Not even 2 months ago, Portugal’s Parliament voted to legalise euthanasia and assisted suicide. This week, on 15 March, the Constitutional overturned the law because it was “imprecise”. The decision left the door open to euthanasia provided that the legislation was better drafted.

Last month, President Marcelo Rebelo de Sousa asked the court to evaluate the law – a step which he can take under Portugal’s constitution. On Monday, a split court rejected the bill.
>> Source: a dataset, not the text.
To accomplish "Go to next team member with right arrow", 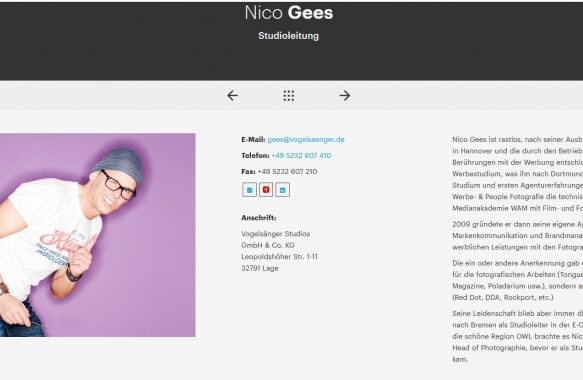I will pos(345,96).
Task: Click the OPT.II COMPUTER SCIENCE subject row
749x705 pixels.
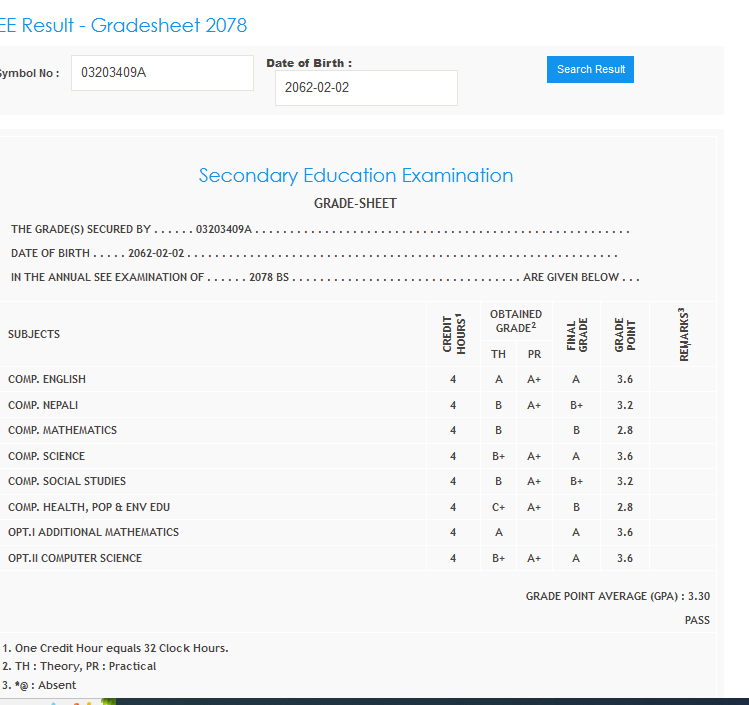Action: pos(75,558)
The vote was 7 to 5.

Lack of ‘necessary rigour’

The judges agreed that the bill lacked “the necessary rigour”. They ruled that the bill was imprecise in identifying the circumstances under which assisted suicide procedures can occur and defining “extreme suffering”. The rules on when euthanasia can be granted must be “clear, precise, clearly envisioned and controllable,” the judges added.

Right to life not an obstacle in itself

The Article 24 (1) of the Portuguese constitution declares the inviolability of human life. Nonetheless, the judges said, this “does not constitutes an insurmountable obstacle”. “The right to life cannot be transfigured into a duty to live under any circumstances,” said the president of the court, João Pedro Caupers.

A press release explained: “The conception of a person in a democratic society, which is secular and plural from the ethical, moral and philosophical points of view, is the one that the Constitution of the Portuguese Republic embraces. This gives legitimacy to the tension between a duty to protect life and a respect for personal autonomy and in extreme situations of suffering it can be resolved by means of political-legislative options … such as the anticipation of medically assisted death at the request of the person himself.”

What’s next?

The decision left the door open to euthanasia provided that the legislation was better drafted. The governing Socialist Party will probably redraft and resubmit the bill.